A Python SDK for integrating with Prescient services

SDK Documentation: https://sparkgeo.github.io/prescient-sdk/

Quickstart

Local Development

The project is set up using uv for package management. To develop locally:

  1. Install uv following these intructions

  2. (Optional) Use uv to set up your local env.

    Note that this will happen automatically when you run tests or any python application using uv, so it is not necessary

    uv sync
  3. Run the tests

    uv run pytest

    or

    make run-tests

Configuration

Configuration methods are discussed in the Jupyter Notebook configuration.ipynb

Code Formatting/Linting

Code format is set using the Ruff formatter. To run this formatter:

make format

Adding or removing dependencies

Add or remove dependencies using UV.

In the simplest case, you can add a new dependency like this:

uv add <some-dependency>

To add a dev dependency:

uv add <some-dependency> --dev

To remove a dependency:

uv remove <some-dependency>

For more complex features, see the uv documentation

Build the documentation

Public facing documentation is built using jupyter-books.

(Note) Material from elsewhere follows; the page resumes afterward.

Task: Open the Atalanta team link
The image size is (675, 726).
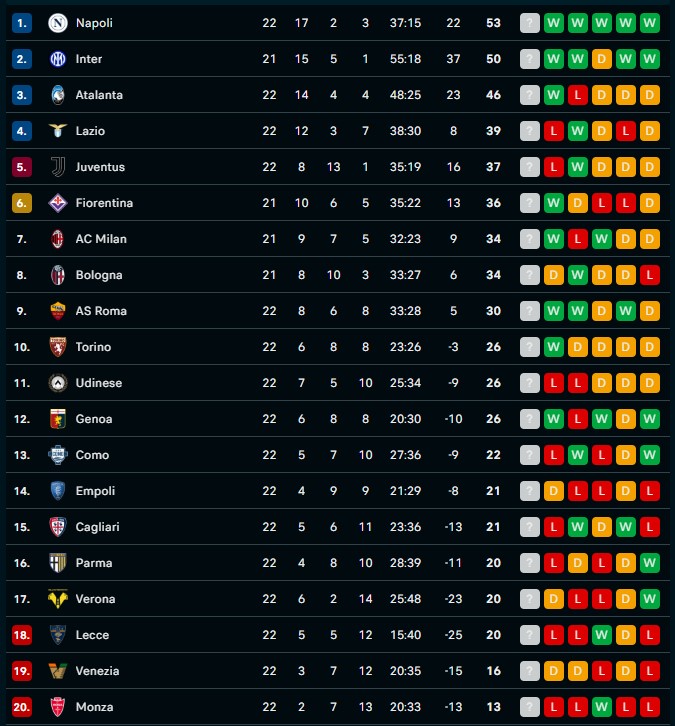Action: [x=99, y=95]
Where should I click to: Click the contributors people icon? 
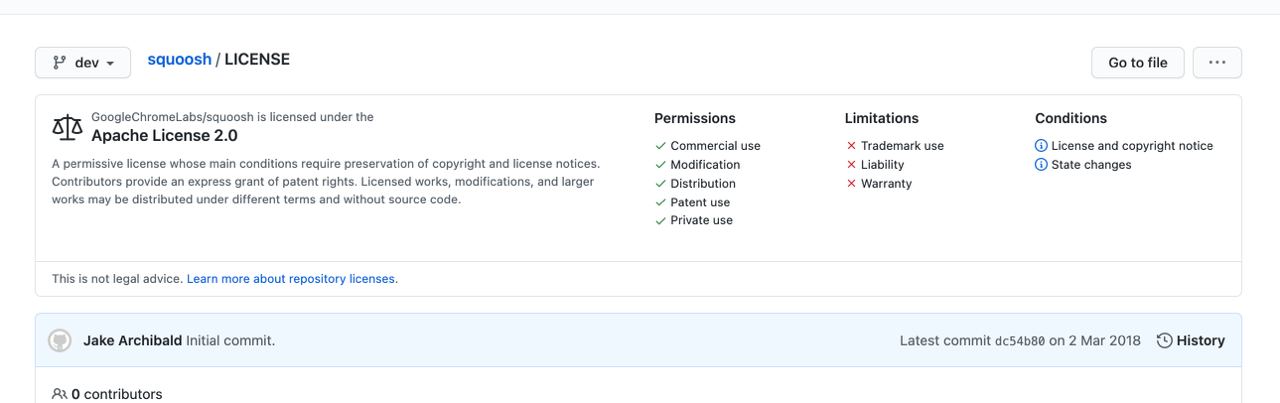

The docs folder contains the layout for the public facing documentation.

You can build the documentation locally, and access the built html pages in a local browser:

  1. Build the docs:

    make build-docs
  2. Open the html in a browser:

    After building the docs, the path to the index.html file will be logged, and should look something like docs/_build/html/index.html

Cutting a Release

In order to release a new version to be published to PyPI:

  1. Create a new branch from main with the new version as the branch name (v..*) following semantic versioning guidelines.

  2. Update the version in pyproject.toml under the [project] section.

  3. Sync the uv.lock file:

    uv sync
  4. Create a Pull Request against the main branch, have it reviewed and merged.

  5. Create a new Release with a tag and title named v*.*.*. Include a description of all major updates included in this new release.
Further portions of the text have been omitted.